Youthful distaff counterparts. New characters that directly resemble old characters. An ethos of updating an old story in a new generation’s clothes. Lot’s of cultural quotation, but still emerging as an exciting unit all its own. What else could I be describing? Oh yes, a little independent flick called Star Wars: The Force Awakens. Perhaps you’ve heard of it.
While watching Star Wars: The Force Awakens, I began to see the parallels to Tiny Toon Adventures right away, and I said as much to my moviegoing companion. This film is not a bold new chapter in an ongoing saga. The story was too similar to the 1977 original to be a “new chapter.” The characters weren’t a creative new rogue’s gallery of fresh faces, but fresh faces draped over the personalities of character we previously knew. The more I thought about it, the closer the two became.
Consider: Bugs Bunny was split into a younger male and female couple in Buster and Babs. Luke Skywalker was, in The Force Awakens, effectively split into a male protagonist and a female protagonist in the forms of Finn and Rey. Just as Yosemite Same became Montana Max, Darth Vader became Kylo Ren. Just as Daffy became Plucky, Han Solo became Poe Dameron. Just as the Roadrunner became Little Beeper, R2-D2 became BB-8. And just as Wile E. Coyote became Calamity Coyote, Grand Moff Tarkin became General Hux. I’ll leave it to you to intuit the remaining character analogies.
(The Star Wars prequels are, by this analogy, Space Jam.)
And, just like in Tiny Toon Adventures, the older generation could interact with the newer generation. Hence why Han Solo/Daffy Duck could interact with Finn & Rey/Buster & Babs.
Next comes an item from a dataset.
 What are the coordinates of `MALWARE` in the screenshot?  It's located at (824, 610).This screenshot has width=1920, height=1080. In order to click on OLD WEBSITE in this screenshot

The new landscape of The Force Awakens was, then a broadened landscape with larger and more complex interactions than in the previous Star Wars films. Very much the way Acme Acres brought a new geography to the world of the Looney Tunes. We now had a greater sense of spacial continuity.
There are other analogies as well. Rey, for instance, is being hailed as a feminist icon for her heroism and her place at the center of the new Star Wars story arc. Babs Bunny, meanwhile, remains a terrific role model for young girls, as she is talented, forthright, funny, and an unabashed spaz. Both of these new female versions of previously male characters have emerged as the stars of their universes; yes, Babs was more or less the star of the show. Buster was more the cool emcee.
Even the very story of The Force Awakens has been given the Tiny Toons treatment; indeed, this is the most persistent criticism of the new film. The story is, directly and beat-for-beat, a retelling of the 1977 original, right down to the big reveals and the unexpected relationships between the characters. In a way, the story of Star Wars has become a character unto itself in the pop consciousness. But now, with The Force Awakens, the story is bigger, brighter, faster, slicker. The ships are zippier, the explosions bigger and more frequent, and the Death Star even more death-y. It’s a hip, 2015 update of a known 1977 figure.
(To briefly addressing the popular criticism I will say this: in a world supposedly marked by imagination and expansive childhood adventure, it’s a pity that we have to tell the same story over and over. But at least it’s an enjoyable story.)
Tiny Toon Adventures is, I feel, something of a revolutionary show, and the characters are rich, fun, relatable, and very real. It changed the way we think about updating old properties for a new generation. It’s so influential, in fact, that 25 years after its inception, Star Wars copied its approach. The Force Awakens is a pretty good flick. But Tiny Toon Adventures was here first.